Walter Benjamin, Le Paris du Second Empire chez Baudelaire
S’il y a plusieurs modèles universitaires dans le monde, rien n’indique que le gouvernement Sarkozy ait une idée précise de ce qu’il veut imposer. Cela ne ressemble pas au modèle anglo-saxon, très différent du nôtre, car les universités richement dotées, du fait d’une culture de l’évergétisme en particulier par leurs anciens étudiants, sont les seuls lieux de culture d’une société sans ministère de la culture, reposant sur des départements disciplinaires développant une politique de recrutement, de recherche et de transmission très autonome en l’absence d’instances nationales du type CNU. Les universitaires y ont une forte identité symbolique et donc sociale, en comparaison de laquelle les universitaires français sont en voie de prolétarisation. On pourrait très bien interpréter notre mouvement en termes de refus de la prolétarisation. Le refus, pour des professionnels « libéraux » de devenir de simples salariés.
Ce gouvernement cherche plutôt à imposer un modèle autocratique de « gouvernance », dans toutes les institutions et organisations sociales, de l’audiovisuel aux hôpitaux, et à économiser sur tous les postes possibles. Le « secret » du décret sur la modulation des services des universitaires est simple : renforcer leur présence devant les étudiants et donc supprimer les chargés de cours et autres précaires. Et à terme, employer un nombre beaucoup plus restreint de fonctionnaires, si tant est que les universités ne deviennent pas leurs propres employeurs.

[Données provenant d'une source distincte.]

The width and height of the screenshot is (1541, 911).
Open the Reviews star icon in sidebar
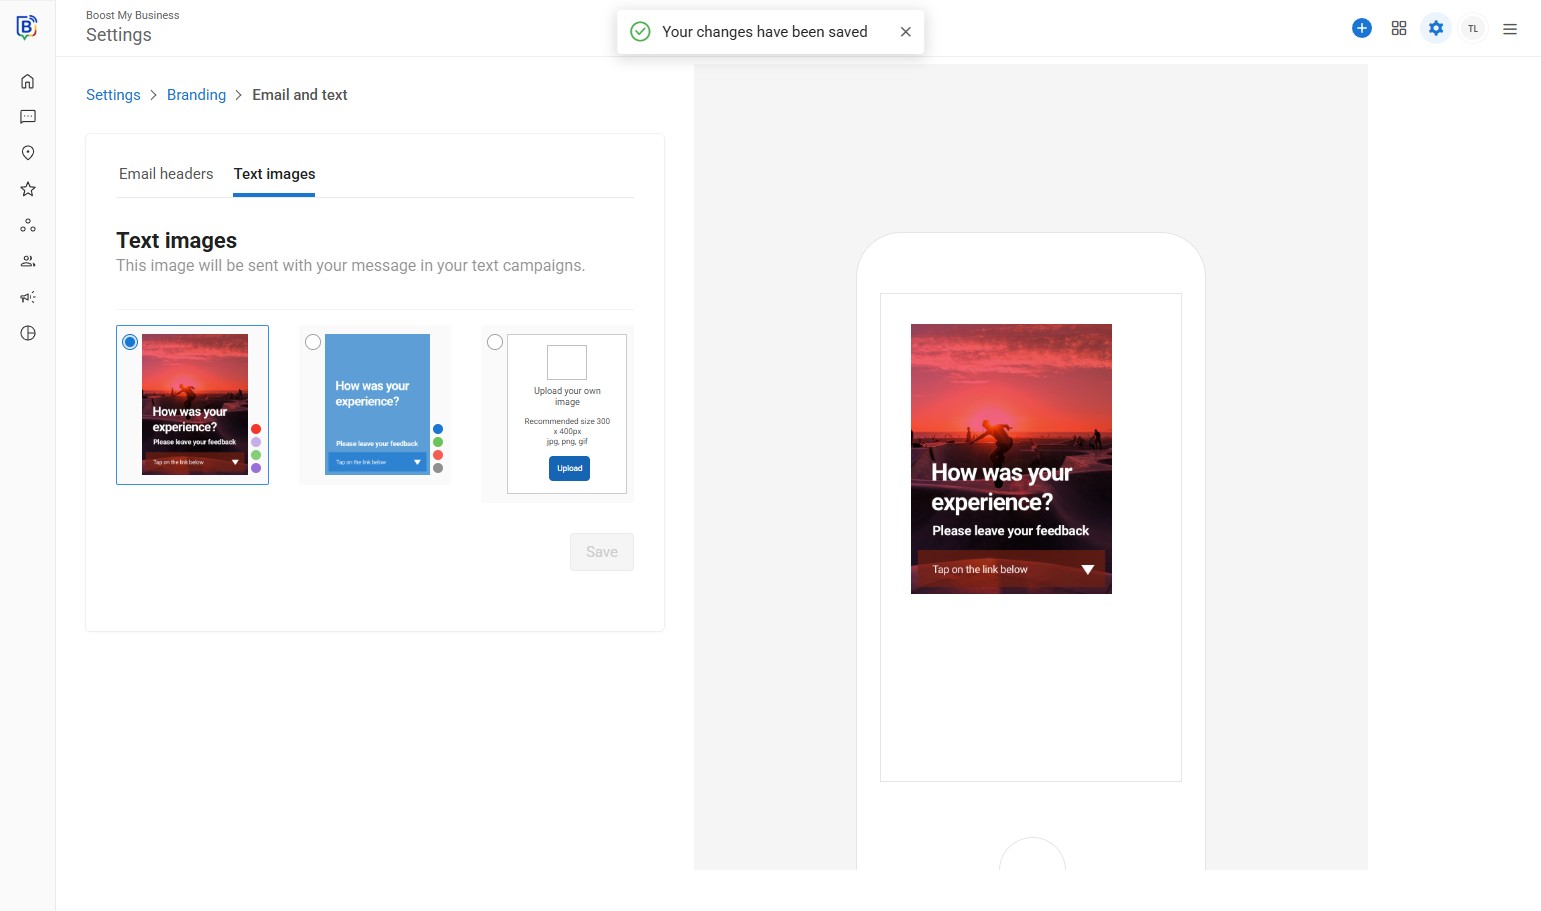click(x=28, y=189)
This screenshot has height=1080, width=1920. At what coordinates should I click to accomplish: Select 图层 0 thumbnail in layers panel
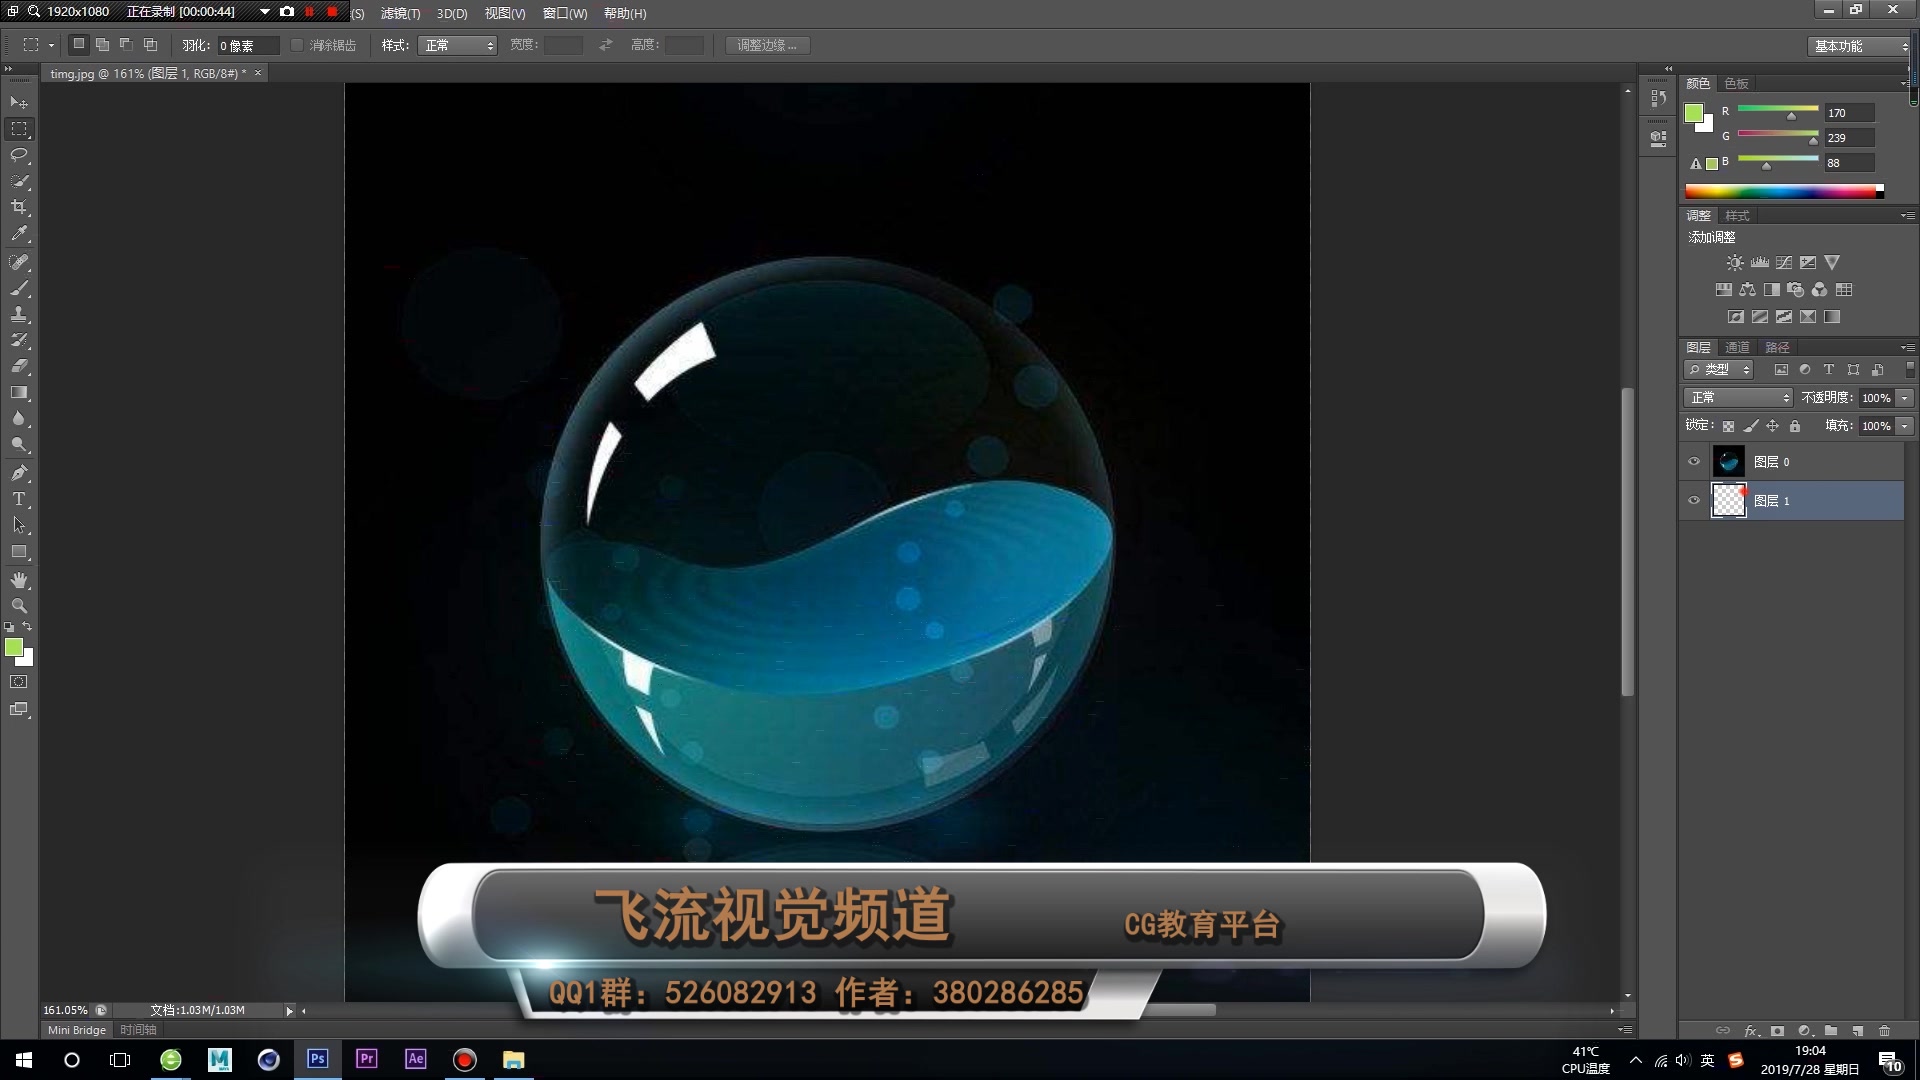tap(1729, 460)
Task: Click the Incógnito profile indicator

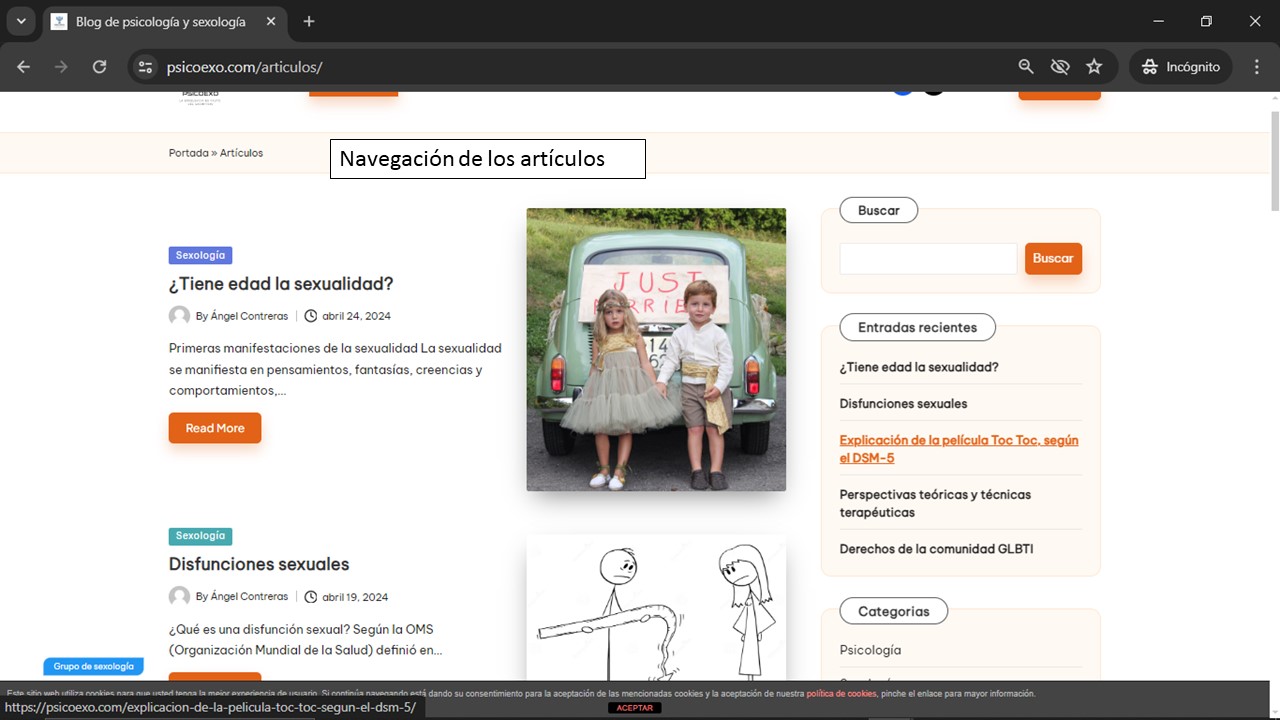Action: coord(1181,67)
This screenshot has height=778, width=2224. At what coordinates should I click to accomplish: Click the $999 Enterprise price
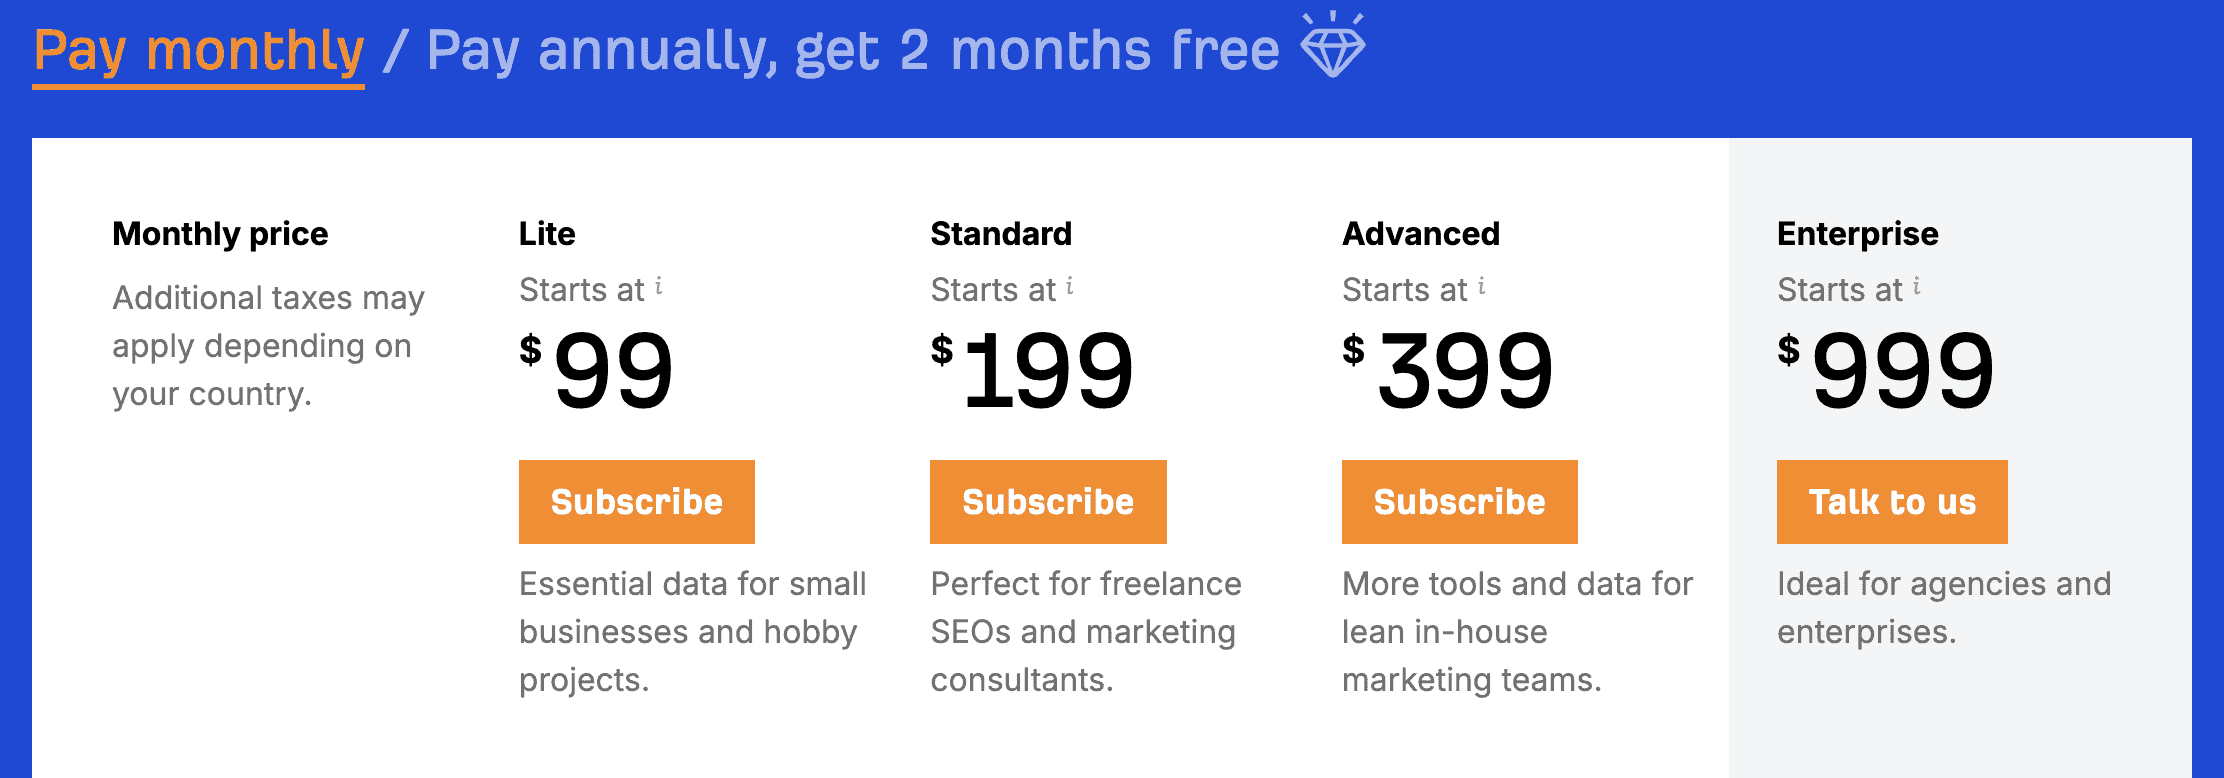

La réforme LRU (loi relative aux libertés et responsabilités des universités) est donc profondément bâtarde, ne s’inscrivant pas dans un grand dessein. C’est un bricolage d’experts inamovibles, irresponsables, n’ayant jamais enseigné à l’étranger. Qui n’ont aucune idée de l’époque dans laquelle nous nous trouvons. Elle est loin l’époque où un Foucault participait aux commissions de réforme de l’enseignement supérieur.
A cela s’ajoute une charge qui, elle, est strictement et violemment politique. Ce gouvernement s’est donné comme tâche de lutter contre « la pensée 68 » et contre ses lieux de diffusion (les départements de sciences humaines), alors que les vrais disciples de cette « pensée » sont plutôt aujourd’hui en Amérique du Nord. Ce qui d’ailleurs pourrait être revendiqué comme un vrai succès à mettre au bénéfice de l’exportation française. Un étudiant étasunien aura entendu parler de la « déconstruction », du « bio-politique » ou de la « postmodernité », ce qu’ignorera son collègue hexagonal.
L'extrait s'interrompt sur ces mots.